Hoe verloopt de afhandeling van evenementen? Elke keer dat u een gebeurtenis selecteert in het gebeurtenismenu, maakt de IDE automatisch een zogenaamde gebeurtenislistener en koppelt deze aan een ontwikkelaarscomponent. Volg deze stappen voor een meer gedetailleerd begrip van het gebeurtenisafhandelingsproces.

  1. Ga terug naar het bestand NumberAdditionUI.java in de editor.
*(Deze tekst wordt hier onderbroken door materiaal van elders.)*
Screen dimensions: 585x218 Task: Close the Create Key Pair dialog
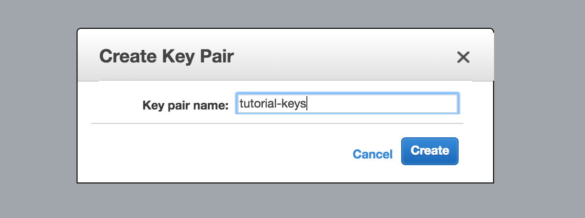click(463, 58)
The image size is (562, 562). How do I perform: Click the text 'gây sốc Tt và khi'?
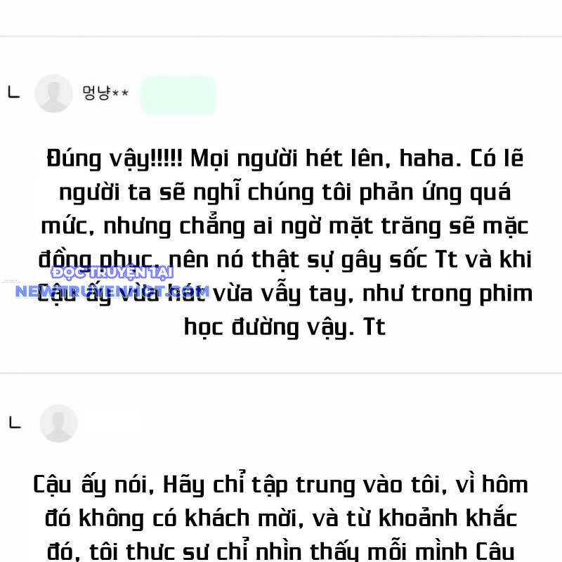click(x=436, y=259)
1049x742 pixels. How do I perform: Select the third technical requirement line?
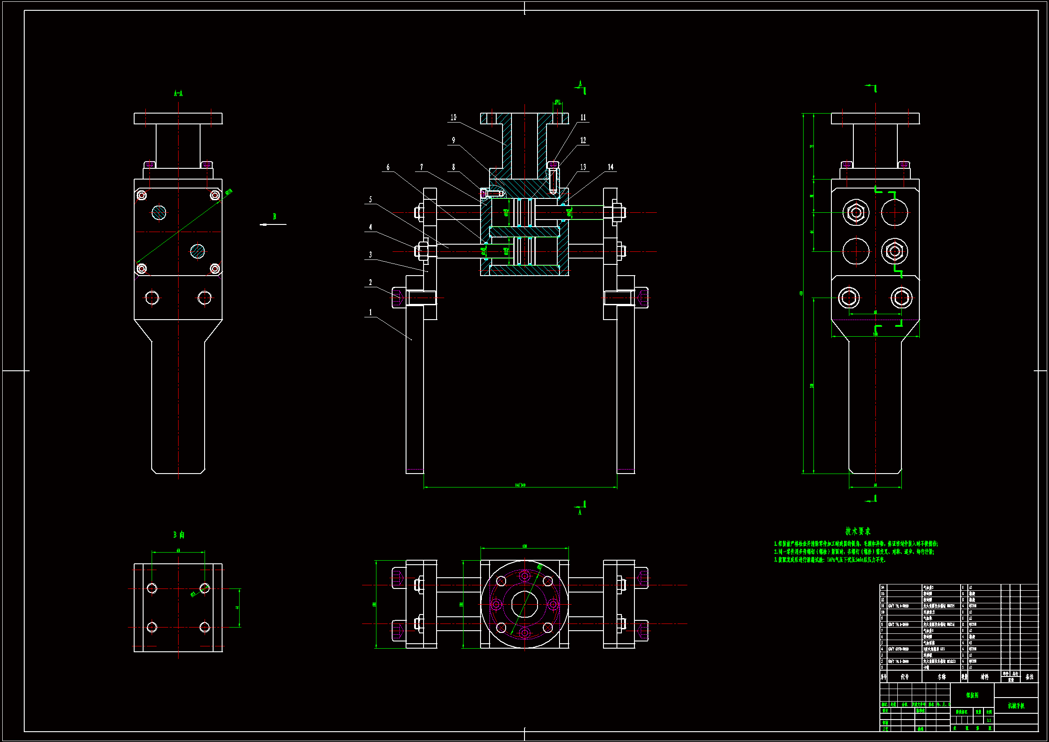coord(829,560)
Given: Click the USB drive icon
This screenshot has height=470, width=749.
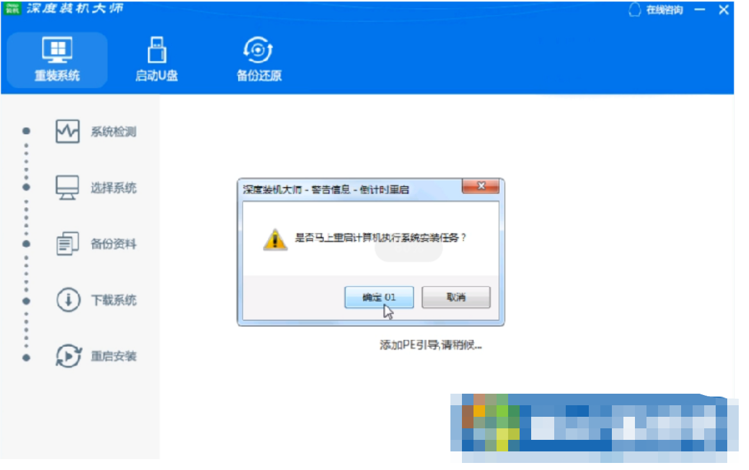Looking at the screenshot, I should pos(157,50).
Klik op het tabblad Bron om de broncode voor de GUI te bekijken.
  2. Scroll naar beneden en bekijk de geïmplementeerde methoden jButton1ActionPerformed (), jButton2ActionPerformed () en jButton3ActionPerformed (). Deze methoden worden gebeurtenishandlers genoemd.
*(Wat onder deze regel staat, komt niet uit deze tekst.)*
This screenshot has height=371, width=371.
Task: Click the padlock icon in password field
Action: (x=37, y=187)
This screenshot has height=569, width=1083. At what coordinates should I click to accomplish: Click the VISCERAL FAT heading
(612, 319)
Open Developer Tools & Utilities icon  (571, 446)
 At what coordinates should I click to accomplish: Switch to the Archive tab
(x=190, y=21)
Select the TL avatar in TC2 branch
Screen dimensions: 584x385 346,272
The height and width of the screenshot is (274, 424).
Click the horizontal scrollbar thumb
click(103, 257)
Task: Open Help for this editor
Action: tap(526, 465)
  3. Ga nu naar de methode initComponents (). Als deze methode ontbreekt, zoekt u de regel Generated Code en klikt u op het +-teken naast die regel om de methode hidden initComponents () weer te geven.
  4. Let op het blauwe vak rond de methode initComponents (). Deze code is automatisch gegenereerd door de IDE en kan niet door de gebruiker worden gewijzigd.
  5. Bekijk nu de methode initComponents () zelf. Het bevat onder andere code die de GUI-elementen initialiseert en op het formulier plaatst. Deze code wordt automatisch gegenereerd en bijgewerkt wanneer u elementen in de ontwerpmodus plaatst en wijzigt.
  6. Zoek in de methode initComponents () het volgende fragment: jButton3.setText ("Exit"); jButton3.addActionListener (nieuw java.awt.event.ActionListener () (public void actionPerformed (java.awt.event.ActionEvent evt) (jButton3ActionPerformed (evt);)));

    Op dit punt wordt een ActionListener toegevoegd aan het GUI-element, in dit geval jButton3. De ActionListener-interface heeft de actionPerformed-methode van een ActionEvent-object, die wordt geïmplementeerd door simpelweg de jButton3ActionPerformed-gebeurtenishandler aan te roepen. Deze knop reageert nu op actiegebeurtenissen. Elke keer dat op de knop wordt geklikt, wordt een "ActionEvent"-gebeurtenis gegenereerd en doorgegeven aan de "actionPerformed"-methode van de gebeurtenislistenerinterface, die de code uitvoert die de ontwikkelaar voor die gebeurtenis in de gebeurtenishandler levert.